> SELECTED TEXT:

The outbreak of dengue fever in Sri Lanka is spreading at epidemic levels with the latest case count at 63,987, including 177 deaths as of today. This compares with the approximately 23,000 cases reported during the same period in 2016.
This has prompted the Presidential Task Force on Prevention of Dengue and the Ministry of Health to declare an hour every week for cleaning of houses, public institutions, and private company premises. This program will begin today.
The Colombo Page reports: The program will be implemented from 9.30 a.m. to 10.30 a.m. every Friday, the Government Information Department said.
The premises should be cleaned during that hour and the health officers and Tri- Forces personnel will come to inspect them, Health Minister Dr. Rajitha Senaratne said. The places found with larvae will be fumigated.
In the past 50 years, the incidence of dengue worldwide has increased 30-fold, largely as a consequence of the growth of cities and increased travel.
Dengue fever is an infectious disease carried by mosquitoes and caused by any of four related dengue viruses. This disease used to be called “break-bone fever” because it sometimes causes severe joint and muscle pain that feels like bones are breaking.

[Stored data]

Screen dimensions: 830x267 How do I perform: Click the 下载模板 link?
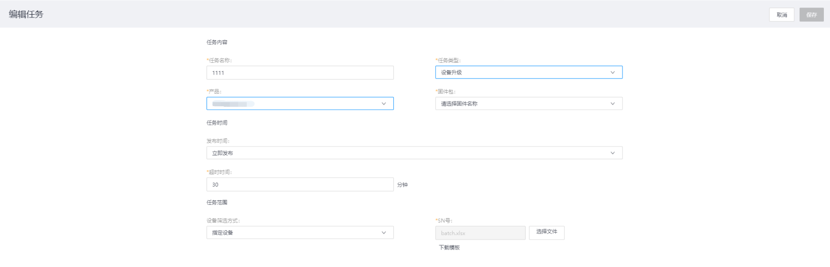click(x=449, y=248)
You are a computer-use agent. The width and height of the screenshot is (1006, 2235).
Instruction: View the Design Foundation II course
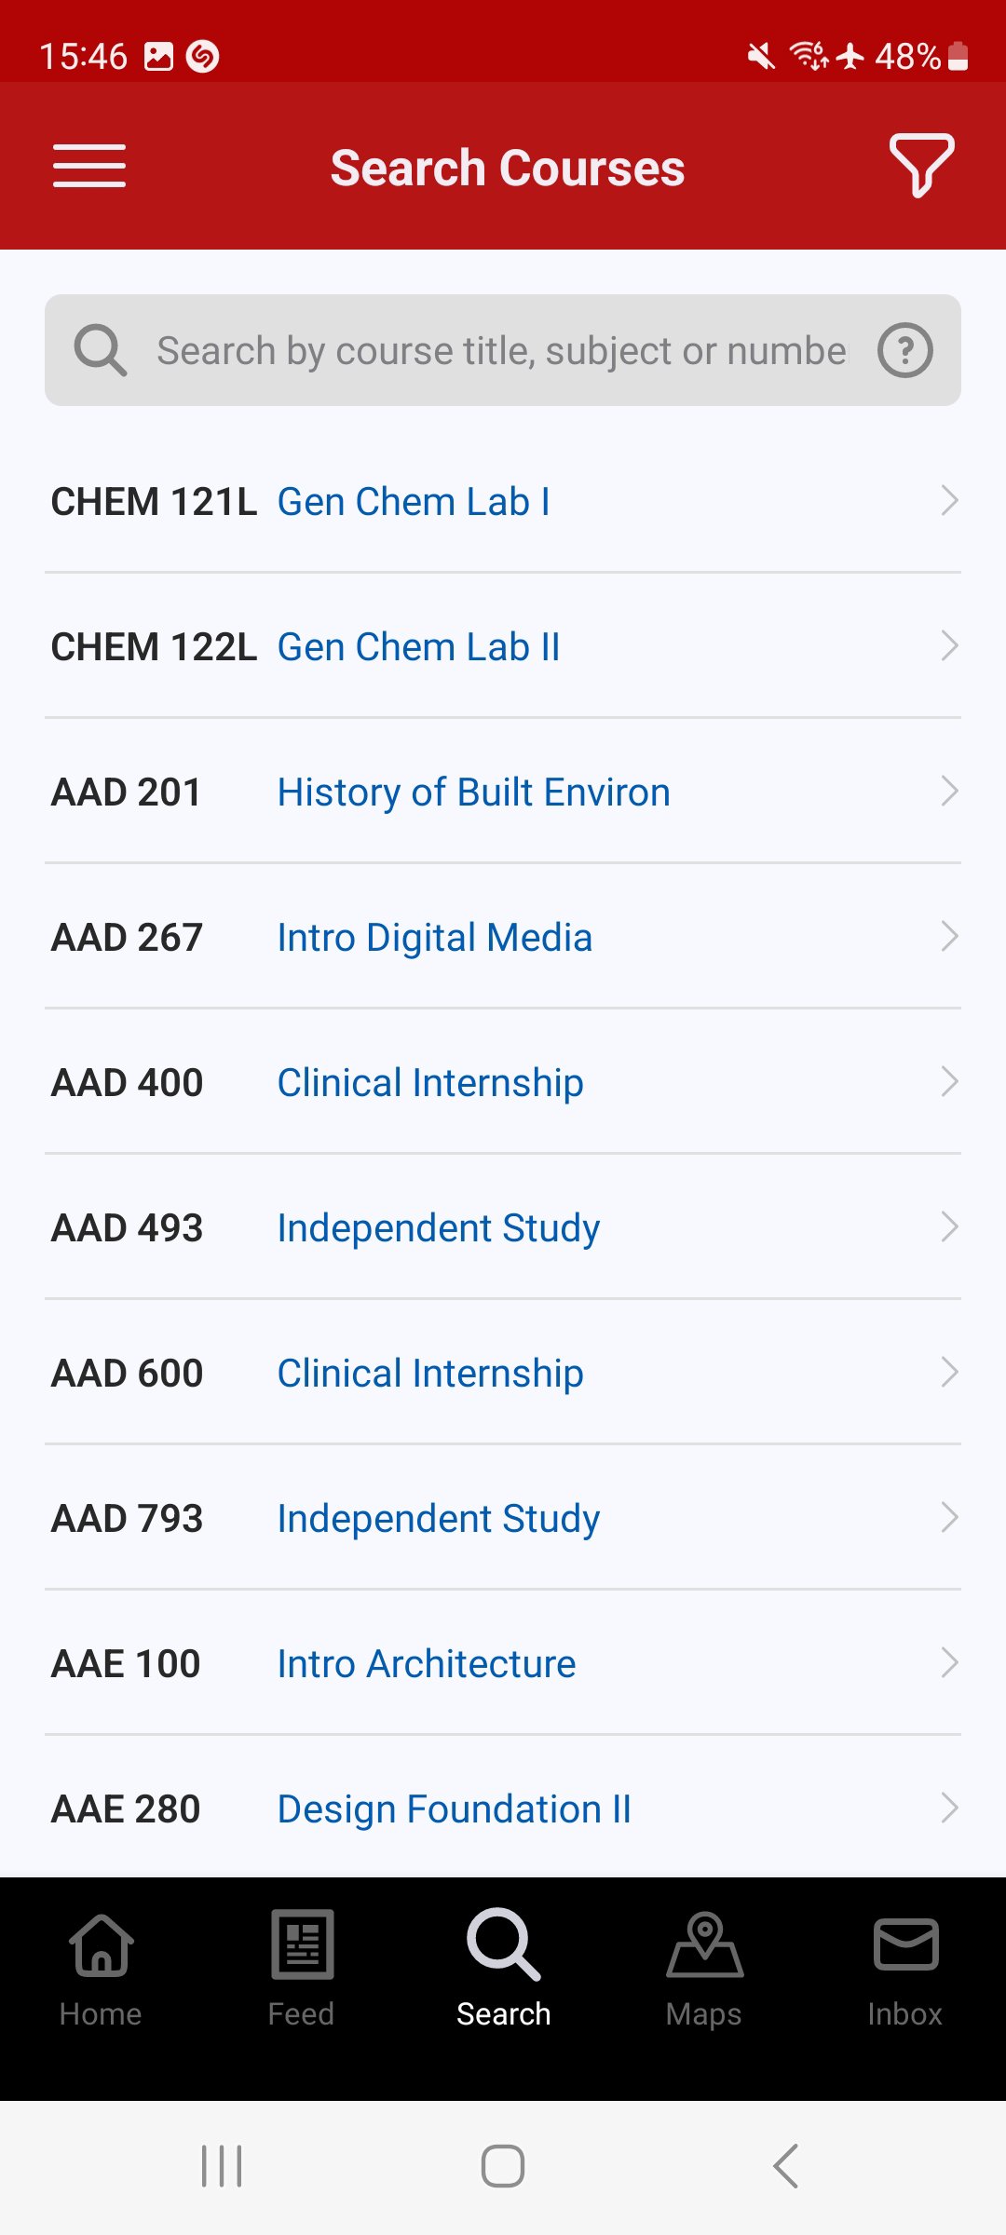pyautogui.click(x=454, y=1809)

> REQUIREMENT 1: Retype the part of the dengue article starting with "In the past" and going on through "bones are breaking.".
> REQUIREMENT 2: According to the dengue article, during what hours will the weekly cleaning program take place?
> REQUIREMENT 3: Write what follows the last sentence of the dengue article.

> WRITTEN REPLY 1:
In the past 50 years, the incidence of dengue worldwide has increased 30-fold, largely as a consequence of the growth of cities and increased travel.
Dengue fever is an infectious disease carried by mosquitoes and caused by any of four related dengue viruses. This disease used to be called “break-bone fever” because it sometimes causes severe joint and muscle pain that feels like bones are breaking.

> WRITTEN REPLY 2: From 9.30 a.m. to 10.30 a.m. every Friday.

> WRITTEN REPLY 3:
People get the dengue virus from the bite of an infected Aedes mosquito. It is not contagious from person to person. For more infectious disease news and information, visit and “like” the Infectious Disease News Facebook page
There are three types of dengue fever in order of less severe to most: the typical uncomplicated dengue fever, dengue hemorrhagic fever (DHS) and dengue shock syndrome (DSS).
The World Health Organization (WHO) estimates there may be 50–100 million dengue infections worldwide every year. However, new research from the University of Oxford and the Wellcome Trust, using cartographic approaches, estimate there to be 390 million dengue infections per year worldwide.